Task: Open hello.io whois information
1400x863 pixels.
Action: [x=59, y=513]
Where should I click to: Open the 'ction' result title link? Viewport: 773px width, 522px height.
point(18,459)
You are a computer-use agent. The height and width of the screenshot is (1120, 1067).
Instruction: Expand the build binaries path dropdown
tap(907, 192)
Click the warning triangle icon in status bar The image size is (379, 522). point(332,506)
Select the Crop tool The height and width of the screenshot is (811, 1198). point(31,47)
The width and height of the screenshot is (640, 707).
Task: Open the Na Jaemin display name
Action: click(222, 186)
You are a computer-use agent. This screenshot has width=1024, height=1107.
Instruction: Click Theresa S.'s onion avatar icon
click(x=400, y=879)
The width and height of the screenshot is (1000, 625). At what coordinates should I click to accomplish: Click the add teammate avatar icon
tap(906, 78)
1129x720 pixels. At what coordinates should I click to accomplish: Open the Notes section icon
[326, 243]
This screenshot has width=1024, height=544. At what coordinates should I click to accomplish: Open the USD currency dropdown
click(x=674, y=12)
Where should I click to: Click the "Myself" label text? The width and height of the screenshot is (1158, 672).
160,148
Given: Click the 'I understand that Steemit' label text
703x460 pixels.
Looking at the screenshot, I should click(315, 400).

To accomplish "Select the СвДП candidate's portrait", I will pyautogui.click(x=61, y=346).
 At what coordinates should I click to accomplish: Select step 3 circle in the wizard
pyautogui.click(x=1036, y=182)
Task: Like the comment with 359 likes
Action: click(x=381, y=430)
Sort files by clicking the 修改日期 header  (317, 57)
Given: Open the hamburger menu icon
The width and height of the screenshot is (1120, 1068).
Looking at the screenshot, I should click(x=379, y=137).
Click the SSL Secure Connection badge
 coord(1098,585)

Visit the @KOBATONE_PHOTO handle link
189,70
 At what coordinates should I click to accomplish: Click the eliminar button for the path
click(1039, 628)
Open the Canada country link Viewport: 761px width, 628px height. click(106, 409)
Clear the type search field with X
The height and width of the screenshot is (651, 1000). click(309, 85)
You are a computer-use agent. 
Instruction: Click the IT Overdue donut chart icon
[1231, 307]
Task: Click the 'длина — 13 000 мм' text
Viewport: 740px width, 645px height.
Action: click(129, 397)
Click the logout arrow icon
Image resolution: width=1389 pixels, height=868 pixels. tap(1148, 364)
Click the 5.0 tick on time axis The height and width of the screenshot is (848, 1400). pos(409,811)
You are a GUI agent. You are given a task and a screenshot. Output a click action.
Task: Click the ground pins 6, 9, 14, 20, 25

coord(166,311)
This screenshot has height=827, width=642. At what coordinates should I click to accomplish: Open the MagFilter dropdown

== == ==

→ **Problem statement**
Update the rows above by swapping every "At what coordinates should I click to accomplish" for "Where do I click to do", keeping everything else the same.

→ **Expected answer**
Task: Open hello.io whois information
1400x863 pixels.
Action: [x=59, y=513]
Where should I click to: Open the 'ction' result title link? Viewport: 773px width, 522px height.
point(18,459)
You are a computer-use agent. The height and width of the screenshot is (1120, 1067).
Instruction: Expand the build binaries path dropdown
tap(907, 192)
Click the warning triangle icon in status bar The image size is (379, 522). point(332,506)
Select the Crop tool The height and width of the screenshot is (811, 1198). point(31,47)
The width and height of the screenshot is (640, 707).
Task: Open the Na Jaemin display name
Action: click(222, 186)
You are a computer-use agent. This screenshot has width=1024, height=1107.
Instruction: Click Theresa S.'s onion avatar icon
click(x=400, y=879)
The width and height of the screenshot is (1000, 625). Where do I click to do: Click the add teammate avatar icon
tap(906, 78)
1129x720 pixels. Where do I click to do: Open the Notes section icon
[326, 243]
This screenshot has width=1024, height=544. Where do I click to do: Open the USD currency dropdown
click(x=674, y=12)
Where should I click to: Click the "Myself" label text? The width and height of the screenshot is (1158, 672).
160,148
Given: Click the 'I understand that Steemit' label text
703x460 pixels.
Looking at the screenshot, I should click(315, 400).

To accomplish "Select the СвДП candidate's portrait", I will pyautogui.click(x=61, y=346).
 Where do I click to do: Select step 3 circle in the wizard
pyautogui.click(x=1036, y=182)
Task: Like the comment with 359 likes
Action: click(x=381, y=430)
Sort files by clicking the 修改日期 header  (317, 57)
Given: Open the hamburger menu icon
The width and height of the screenshot is (1120, 1068).
Looking at the screenshot, I should click(x=379, y=137).
Click the SSL Secure Connection badge
 coord(1098,585)

Visit the @KOBATONE_PHOTO handle link
189,70
 Where do I click to do: Click the eliminar button for the path
click(1039, 628)
Open the Canada country link Viewport: 761px width, 628px height. click(106, 409)
Clear the type search field with X
The height and width of the screenshot is (651, 1000). click(309, 85)
You are a computer-use agent. 
Instruction: Click the IT Overdue donut chart icon
[1231, 307]
Task: Click the 'длина — 13 000 мм' text
Viewport: 740px width, 645px height.
Action: click(129, 397)
Click the logout arrow icon
Image resolution: width=1389 pixels, height=868 pixels. tap(1148, 364)
Click the 5.0 tick on time axis The height and width of the screenshot is (848, 1400). pos(409,811)
You are a GUI agent. You are given a task and a screenshot. Output a click action.
Task: Click the ground pins 6, 9, 14, 20, 25

coord(166,311)
This screenshot has height=827, width=642. Where do I click to do: Open the MagFilter dropdown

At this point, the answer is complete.